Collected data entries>
——

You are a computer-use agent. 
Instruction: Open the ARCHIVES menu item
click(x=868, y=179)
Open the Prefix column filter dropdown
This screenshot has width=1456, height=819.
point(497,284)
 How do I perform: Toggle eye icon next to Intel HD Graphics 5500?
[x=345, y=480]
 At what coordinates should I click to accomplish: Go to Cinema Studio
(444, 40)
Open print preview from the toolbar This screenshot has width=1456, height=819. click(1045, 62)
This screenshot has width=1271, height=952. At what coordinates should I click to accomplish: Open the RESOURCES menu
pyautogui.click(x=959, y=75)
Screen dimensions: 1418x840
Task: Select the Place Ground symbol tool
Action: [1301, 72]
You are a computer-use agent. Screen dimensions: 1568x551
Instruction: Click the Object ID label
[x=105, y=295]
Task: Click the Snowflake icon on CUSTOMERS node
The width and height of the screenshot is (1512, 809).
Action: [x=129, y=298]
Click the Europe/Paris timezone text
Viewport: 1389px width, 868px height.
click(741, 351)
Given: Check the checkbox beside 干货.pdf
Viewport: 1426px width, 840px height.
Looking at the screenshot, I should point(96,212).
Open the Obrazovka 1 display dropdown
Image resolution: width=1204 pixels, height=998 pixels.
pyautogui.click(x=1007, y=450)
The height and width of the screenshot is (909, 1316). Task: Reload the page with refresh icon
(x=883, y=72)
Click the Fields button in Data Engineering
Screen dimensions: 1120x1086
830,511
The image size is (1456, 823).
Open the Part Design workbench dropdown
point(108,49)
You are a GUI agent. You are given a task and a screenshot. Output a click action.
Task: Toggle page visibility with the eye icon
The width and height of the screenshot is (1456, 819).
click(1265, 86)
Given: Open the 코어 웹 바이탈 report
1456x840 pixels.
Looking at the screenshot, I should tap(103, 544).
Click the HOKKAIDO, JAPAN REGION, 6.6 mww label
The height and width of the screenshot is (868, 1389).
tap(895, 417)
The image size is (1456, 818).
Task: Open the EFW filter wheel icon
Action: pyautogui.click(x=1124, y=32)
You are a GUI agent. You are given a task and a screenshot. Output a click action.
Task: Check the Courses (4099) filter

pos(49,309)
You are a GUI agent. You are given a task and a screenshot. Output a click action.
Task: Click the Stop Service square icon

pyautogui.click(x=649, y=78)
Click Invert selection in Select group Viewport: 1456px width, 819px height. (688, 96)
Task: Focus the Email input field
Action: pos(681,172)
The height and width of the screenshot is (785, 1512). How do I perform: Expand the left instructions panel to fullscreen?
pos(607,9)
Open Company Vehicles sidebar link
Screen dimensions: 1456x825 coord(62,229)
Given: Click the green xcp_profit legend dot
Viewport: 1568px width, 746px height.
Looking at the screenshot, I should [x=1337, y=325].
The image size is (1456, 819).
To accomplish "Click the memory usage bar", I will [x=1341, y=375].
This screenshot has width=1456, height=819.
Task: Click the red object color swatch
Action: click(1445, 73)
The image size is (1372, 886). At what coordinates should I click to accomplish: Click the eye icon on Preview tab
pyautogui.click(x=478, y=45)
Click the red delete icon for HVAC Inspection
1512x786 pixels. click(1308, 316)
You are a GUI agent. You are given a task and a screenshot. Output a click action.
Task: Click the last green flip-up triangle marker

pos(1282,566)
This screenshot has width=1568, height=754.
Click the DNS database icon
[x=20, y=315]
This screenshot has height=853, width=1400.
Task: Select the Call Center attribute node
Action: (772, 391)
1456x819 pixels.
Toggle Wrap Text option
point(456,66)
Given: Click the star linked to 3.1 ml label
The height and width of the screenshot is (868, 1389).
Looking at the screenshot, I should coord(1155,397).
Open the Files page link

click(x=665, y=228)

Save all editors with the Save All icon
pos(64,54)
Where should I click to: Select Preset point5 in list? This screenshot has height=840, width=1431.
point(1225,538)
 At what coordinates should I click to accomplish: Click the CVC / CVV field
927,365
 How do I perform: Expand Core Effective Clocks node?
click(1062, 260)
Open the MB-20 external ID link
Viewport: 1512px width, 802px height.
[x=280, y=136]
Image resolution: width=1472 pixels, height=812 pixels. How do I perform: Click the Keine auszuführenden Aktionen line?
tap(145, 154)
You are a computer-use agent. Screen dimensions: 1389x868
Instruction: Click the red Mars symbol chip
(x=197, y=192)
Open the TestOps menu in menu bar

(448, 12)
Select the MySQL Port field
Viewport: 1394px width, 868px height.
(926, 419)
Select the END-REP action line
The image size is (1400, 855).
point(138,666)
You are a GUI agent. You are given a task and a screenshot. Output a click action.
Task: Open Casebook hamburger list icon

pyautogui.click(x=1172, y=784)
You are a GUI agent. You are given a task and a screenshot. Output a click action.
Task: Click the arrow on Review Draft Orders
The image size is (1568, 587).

——

Task>
Which lines of the records above hold the word "computer"? Copy each of them.

Written reply>
You are a computer-use agent. 
You are a computer-use agent. Screen dimensions: 1568x551
You are a computer-use agent. Screen dimensions: 1389x868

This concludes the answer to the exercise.